*Assignment:*
Among the lines of data below, reproduce only those from the one with "Umah IT (294, 2426)" through the one with "Kesehatan (525, 49)", exactly as they stand, both ends included.

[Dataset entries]
#####
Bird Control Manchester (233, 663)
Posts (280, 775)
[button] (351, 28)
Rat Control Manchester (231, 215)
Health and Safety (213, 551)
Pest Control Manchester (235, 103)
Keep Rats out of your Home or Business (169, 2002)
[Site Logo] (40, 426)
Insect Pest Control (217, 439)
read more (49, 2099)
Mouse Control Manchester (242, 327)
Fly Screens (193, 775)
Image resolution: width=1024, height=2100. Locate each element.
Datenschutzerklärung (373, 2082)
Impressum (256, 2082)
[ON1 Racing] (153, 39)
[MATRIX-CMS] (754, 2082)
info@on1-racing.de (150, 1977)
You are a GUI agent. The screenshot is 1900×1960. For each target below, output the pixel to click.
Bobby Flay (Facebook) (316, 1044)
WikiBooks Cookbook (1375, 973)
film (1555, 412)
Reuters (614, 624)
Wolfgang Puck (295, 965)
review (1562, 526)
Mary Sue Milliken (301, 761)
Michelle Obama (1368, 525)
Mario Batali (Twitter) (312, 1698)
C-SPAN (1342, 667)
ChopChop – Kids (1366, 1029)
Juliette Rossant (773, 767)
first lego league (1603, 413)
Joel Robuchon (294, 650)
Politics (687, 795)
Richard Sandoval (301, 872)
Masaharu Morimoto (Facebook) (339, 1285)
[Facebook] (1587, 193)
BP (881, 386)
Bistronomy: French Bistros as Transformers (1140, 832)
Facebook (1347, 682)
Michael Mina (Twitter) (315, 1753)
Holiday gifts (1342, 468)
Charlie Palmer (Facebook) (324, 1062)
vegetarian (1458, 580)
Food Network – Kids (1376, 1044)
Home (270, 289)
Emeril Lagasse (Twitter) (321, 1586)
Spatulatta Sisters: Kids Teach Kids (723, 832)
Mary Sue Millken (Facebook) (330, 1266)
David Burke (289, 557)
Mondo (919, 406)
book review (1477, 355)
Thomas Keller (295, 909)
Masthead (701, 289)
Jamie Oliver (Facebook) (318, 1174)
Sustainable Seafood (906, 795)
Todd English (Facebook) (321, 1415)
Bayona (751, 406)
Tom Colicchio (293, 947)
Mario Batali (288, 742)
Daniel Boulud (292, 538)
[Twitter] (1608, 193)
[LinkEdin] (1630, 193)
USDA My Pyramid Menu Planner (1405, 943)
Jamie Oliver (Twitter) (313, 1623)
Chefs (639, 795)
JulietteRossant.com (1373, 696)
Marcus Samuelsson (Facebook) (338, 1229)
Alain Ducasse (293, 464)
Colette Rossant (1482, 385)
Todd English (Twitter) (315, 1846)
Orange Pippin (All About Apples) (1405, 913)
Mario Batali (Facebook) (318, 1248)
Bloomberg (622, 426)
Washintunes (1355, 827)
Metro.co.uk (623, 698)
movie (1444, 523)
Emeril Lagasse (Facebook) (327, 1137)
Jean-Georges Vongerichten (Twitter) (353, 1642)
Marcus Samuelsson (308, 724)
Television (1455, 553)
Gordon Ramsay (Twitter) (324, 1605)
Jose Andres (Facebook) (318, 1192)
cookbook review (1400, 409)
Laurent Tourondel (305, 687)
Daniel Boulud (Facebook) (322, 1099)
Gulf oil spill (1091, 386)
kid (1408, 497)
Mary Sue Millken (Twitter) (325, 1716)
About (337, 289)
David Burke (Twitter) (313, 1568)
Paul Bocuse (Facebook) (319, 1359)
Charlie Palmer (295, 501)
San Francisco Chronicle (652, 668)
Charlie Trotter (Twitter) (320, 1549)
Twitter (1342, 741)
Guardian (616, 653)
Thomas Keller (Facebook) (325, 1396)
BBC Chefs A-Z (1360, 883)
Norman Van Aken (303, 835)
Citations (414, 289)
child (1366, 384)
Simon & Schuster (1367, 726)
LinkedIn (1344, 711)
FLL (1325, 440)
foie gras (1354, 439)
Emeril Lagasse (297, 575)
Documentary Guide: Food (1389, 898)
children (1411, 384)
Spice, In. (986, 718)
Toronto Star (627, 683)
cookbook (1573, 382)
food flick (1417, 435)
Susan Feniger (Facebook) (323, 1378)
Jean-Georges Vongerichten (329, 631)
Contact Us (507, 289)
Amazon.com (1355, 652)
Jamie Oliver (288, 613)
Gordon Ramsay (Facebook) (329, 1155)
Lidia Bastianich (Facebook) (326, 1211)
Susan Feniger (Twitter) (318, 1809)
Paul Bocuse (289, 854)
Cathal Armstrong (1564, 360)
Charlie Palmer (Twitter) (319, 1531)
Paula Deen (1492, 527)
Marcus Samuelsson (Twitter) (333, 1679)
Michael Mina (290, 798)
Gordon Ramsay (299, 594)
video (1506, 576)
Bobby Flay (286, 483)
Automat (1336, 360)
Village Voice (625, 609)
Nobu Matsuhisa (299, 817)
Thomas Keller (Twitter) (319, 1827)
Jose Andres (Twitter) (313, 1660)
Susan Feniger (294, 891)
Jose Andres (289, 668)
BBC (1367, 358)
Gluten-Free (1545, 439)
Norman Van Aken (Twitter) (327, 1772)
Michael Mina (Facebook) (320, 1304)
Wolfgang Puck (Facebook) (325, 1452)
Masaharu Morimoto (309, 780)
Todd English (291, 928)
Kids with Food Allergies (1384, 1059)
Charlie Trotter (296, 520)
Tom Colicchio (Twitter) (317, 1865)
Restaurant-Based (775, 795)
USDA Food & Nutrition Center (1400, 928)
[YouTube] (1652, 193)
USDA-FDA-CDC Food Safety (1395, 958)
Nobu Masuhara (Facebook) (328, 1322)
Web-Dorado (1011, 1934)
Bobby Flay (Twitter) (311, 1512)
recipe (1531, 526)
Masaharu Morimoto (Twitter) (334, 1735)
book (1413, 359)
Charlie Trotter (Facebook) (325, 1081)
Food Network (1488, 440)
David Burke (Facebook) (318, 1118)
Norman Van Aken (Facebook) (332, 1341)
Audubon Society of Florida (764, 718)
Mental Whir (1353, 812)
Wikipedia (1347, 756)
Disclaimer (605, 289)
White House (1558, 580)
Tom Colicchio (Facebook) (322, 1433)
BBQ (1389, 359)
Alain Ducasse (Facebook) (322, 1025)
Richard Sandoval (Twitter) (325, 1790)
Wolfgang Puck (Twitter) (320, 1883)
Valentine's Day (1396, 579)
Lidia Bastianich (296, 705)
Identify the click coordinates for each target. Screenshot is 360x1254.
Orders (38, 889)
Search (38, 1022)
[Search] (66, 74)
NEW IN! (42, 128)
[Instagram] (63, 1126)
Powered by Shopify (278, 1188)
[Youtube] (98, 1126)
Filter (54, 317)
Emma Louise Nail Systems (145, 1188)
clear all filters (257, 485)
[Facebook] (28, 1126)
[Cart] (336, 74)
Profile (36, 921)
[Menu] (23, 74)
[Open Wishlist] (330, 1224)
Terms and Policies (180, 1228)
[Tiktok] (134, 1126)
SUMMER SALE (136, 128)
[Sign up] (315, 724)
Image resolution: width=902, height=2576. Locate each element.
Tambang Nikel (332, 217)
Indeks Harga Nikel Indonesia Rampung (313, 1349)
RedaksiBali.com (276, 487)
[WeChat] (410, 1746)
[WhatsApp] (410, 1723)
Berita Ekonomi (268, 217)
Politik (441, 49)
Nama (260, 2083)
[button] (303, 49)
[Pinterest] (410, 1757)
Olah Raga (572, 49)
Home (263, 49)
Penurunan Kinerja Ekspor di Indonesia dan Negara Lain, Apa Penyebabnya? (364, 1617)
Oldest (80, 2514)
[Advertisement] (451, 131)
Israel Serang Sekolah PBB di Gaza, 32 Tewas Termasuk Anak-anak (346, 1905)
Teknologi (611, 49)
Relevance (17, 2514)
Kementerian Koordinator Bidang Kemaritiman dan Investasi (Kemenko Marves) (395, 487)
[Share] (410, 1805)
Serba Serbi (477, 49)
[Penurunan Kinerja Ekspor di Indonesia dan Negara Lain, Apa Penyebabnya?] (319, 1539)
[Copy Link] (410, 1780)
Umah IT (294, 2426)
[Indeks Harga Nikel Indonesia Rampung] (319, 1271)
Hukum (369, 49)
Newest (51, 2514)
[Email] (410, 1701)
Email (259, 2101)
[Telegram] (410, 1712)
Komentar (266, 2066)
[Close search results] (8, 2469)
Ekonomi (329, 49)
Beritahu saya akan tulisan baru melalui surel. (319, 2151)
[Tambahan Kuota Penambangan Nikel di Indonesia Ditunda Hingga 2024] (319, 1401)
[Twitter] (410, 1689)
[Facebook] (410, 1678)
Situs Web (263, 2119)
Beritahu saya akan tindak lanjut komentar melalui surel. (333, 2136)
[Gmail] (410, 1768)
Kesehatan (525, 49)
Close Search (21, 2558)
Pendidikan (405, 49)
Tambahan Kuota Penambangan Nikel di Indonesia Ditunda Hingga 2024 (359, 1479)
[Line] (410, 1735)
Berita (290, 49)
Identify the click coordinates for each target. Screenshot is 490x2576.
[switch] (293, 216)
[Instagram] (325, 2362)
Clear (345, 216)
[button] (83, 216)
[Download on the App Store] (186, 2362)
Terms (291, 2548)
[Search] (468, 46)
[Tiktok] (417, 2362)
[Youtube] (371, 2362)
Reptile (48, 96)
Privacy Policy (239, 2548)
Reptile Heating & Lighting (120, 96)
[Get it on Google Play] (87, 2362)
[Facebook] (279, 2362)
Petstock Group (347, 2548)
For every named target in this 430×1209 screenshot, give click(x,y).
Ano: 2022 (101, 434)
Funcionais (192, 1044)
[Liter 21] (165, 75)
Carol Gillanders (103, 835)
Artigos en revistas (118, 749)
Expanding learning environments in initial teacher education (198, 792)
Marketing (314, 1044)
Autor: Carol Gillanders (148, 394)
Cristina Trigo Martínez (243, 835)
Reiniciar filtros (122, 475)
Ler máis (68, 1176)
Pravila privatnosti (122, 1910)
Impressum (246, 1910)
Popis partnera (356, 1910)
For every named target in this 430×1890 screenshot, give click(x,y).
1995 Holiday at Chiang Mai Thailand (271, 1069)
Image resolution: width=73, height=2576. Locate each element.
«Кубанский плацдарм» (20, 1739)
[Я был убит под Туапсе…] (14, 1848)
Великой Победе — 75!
#####
*Answer space:*
Umah IT (294, 2426)
[Indeks Harga Nikel Indonesia Rampung] (319, 1271)
Hukum (369, 49)
Newest (51, 2514)
[Email] (410, 1701)
Email (259, 2101)
[Telegram] (410, 1712)
Komentar (266, 2066)
[Close search results] (8, 2469)
Ekonomi (329, 49)
Beritahu saya akan tulisan baru melalui surel. (319, 2151)
[Tambahan Kuota Penambangan Nikel di Indonesia Ditunda Hingga 2024] (319, 1401)
[Twitter] (410, 1689)
[Facebook] (410, 1678)
Situs Web (263, 2119)
Beritahu saya akan tindak lanjut komentar melalui surel. (333, 2136)
[Gmail] (410, 1768)
Kesehatan (525, 49)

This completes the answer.